The Colombian coffee growers protecting the spectacled bear
Al Jazeera
South America’s only native bear is under threat. A small group of coffee farmers in the Andes is doing something about it.
In Colombia’s Western Villa de Cauca region, Jhoan Bravo’s coffee farm is nestled in the verdant green Andean mountains, covered in a tapestry of fertile fields and emerald forests. It is a striking backdrop for a 30-hectare (74-acre) estate that has been in his family for more than 50 years.
As he moves among clusters of bright red coffee cherries, the 35-year-old recalls a childhood memory of his grandfather returning home one day with a spectacled bear he had killed. The animal’s fat – believed by locals to have medicinal properties – was extracted and smeared onto the belly buttons of Bravo and the males in the family to make them stronger.

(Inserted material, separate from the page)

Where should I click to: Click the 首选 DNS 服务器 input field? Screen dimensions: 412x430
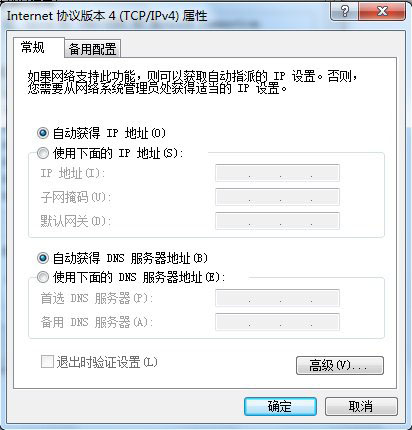point(277,298)
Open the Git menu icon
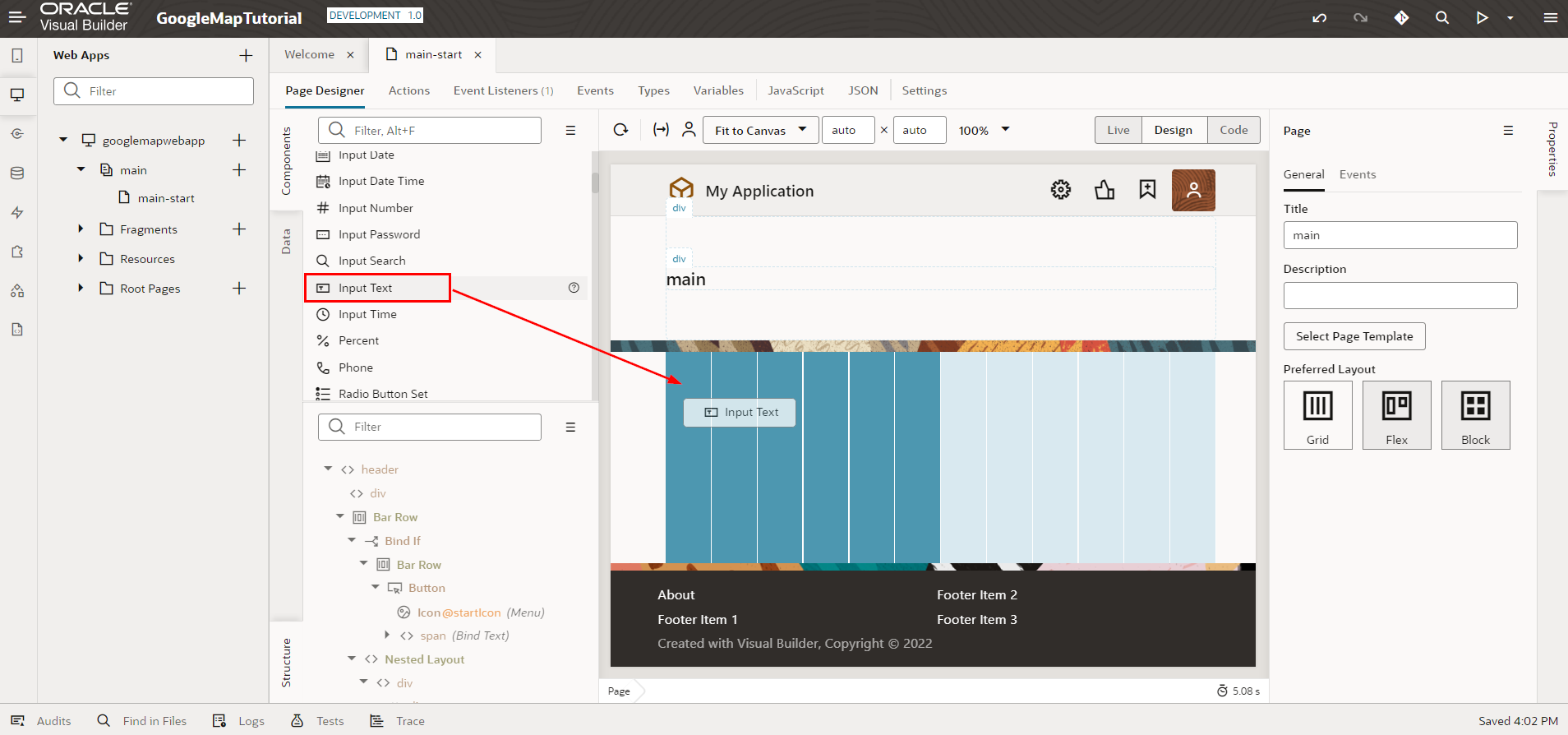The height and width of the screenshot is (735, 1568). pos(1401,18)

“This wasn’t something unusual. When I was a child, hunting animals was normal around here – it was a way of life,” Bravo says, explaining that animal skins were often dried or stuffed and used for farm equipment, like horse saddles or as decorations in homes.
But over the years, sightings of the creatures – also known as Andean bears (Tremarctos ornatus) – became less common.
Some of Bravo’s family continued to hunt other animals. However Bravo, as well as tending to the coffee farm, preferred riding his horse into the forest to chop down trees and sell the wood to locals. “It was illegal, but I’d get some money for it,” he says.